Fig. 4. Simulated results of the reflected spectra and the Q-factor with (a) different lattice spacing and (b) different thickness of Au.
3. Experimental demonstration and characterization
We carried out a proof-of-concept experiment to demonstrate the ability of the designed SLM. A scanning electron microscopy (SEM) image of the fabricated device before spin-coating the EO polymer is shown in the inset of Fig. 5(a). The fabrication procedure is described in the fabrication section. The reflected spectra of the SLM were measured by using a home-built optical system as schematically shown in Fig. 5(a). A super continuum laser was used as the light source. The light was firstly collimated by a lens (L) and iris (I). A polarizer (P) was inserted after the iris to control the input light polarization. After passing a 50:50 beam splitter (BS), the light refracted by a mirror was finally focused by another lens onto the SLM. The reflected light from the device under test (DUT) was diverted by the BS and sent to an optical spectrum analyzer (OSA) (AQ6370D, Yokogawa).
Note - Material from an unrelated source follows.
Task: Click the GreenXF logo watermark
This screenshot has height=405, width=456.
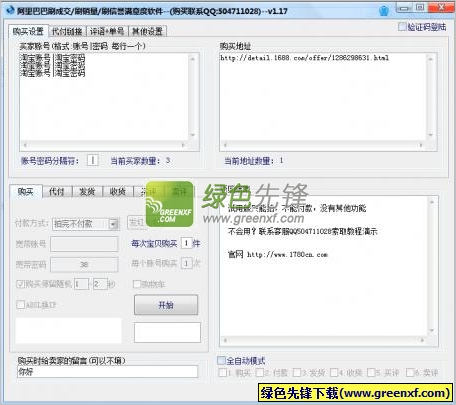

Fig. 5. (a) Custom-build optical system of spectrum measurement: L is lens, P is polarizer, I is iris, M is mirror and BS is beam splitter, DUT is the device under test. The SEM image is the fabricated SiN arrays. (b) Experimental reflected spectra of the SLM with the absence of voltage and under modulate voltage of 70 V and (c) linear fitting of the resonance wavelength under different DC voltages.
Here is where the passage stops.